**PROBLEM REQUIREMENTS**
Return exactly the lines that run from the one containing "Click the Running status text" to the end of the entries, with both ends included.

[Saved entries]
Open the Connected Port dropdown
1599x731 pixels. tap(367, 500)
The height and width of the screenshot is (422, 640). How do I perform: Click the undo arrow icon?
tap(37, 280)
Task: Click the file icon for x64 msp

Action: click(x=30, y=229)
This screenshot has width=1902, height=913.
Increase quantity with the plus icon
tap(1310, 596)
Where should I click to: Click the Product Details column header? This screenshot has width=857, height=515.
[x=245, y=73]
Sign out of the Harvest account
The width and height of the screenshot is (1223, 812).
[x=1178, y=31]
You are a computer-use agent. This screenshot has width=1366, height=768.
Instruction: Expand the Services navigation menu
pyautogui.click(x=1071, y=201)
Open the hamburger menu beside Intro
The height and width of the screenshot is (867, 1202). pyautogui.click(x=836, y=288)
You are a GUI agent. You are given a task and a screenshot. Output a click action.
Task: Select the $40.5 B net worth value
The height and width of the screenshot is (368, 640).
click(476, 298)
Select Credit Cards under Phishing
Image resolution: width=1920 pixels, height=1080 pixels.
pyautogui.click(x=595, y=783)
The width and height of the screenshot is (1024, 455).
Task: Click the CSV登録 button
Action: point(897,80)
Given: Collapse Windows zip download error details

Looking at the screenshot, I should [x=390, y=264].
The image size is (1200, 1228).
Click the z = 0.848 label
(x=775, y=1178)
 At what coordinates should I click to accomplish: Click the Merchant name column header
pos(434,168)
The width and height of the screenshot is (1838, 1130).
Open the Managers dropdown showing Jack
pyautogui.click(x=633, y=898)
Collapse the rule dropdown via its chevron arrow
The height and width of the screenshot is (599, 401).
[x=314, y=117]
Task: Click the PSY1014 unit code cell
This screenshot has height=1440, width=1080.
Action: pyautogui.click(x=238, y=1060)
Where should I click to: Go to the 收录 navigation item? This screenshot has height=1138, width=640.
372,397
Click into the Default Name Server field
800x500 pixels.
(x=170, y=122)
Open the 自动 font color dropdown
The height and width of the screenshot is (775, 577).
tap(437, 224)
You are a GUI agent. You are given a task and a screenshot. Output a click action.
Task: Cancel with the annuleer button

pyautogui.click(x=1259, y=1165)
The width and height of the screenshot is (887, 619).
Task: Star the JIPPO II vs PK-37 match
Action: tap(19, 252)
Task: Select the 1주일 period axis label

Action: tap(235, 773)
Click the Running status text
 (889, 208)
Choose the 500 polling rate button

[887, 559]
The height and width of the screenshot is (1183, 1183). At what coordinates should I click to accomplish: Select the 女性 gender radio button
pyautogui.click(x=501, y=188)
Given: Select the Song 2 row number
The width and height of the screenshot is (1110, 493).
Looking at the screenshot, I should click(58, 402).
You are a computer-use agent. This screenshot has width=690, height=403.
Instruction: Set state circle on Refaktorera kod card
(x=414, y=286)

**TASK ANSWER**
Click the Running status text
 (889, 208)
Choose the 500 polling rate button

[887, 559]
The height and width of the screenshot is (1183, 1183). At what coordinates should I click to accomplish: Select the 女性 gender radio button
pyautogui.click(x=501, y=188)
Given: Select the Song 2 row number
The width and height of the screenshot is (1110, 493).
Looking at the screenshot, I should click(58, 402).
You are a computer-use agent. This screenshot has width=690, height=403.
Instruction: Set state circle on Refaktorera kod card
(x=414, y=286)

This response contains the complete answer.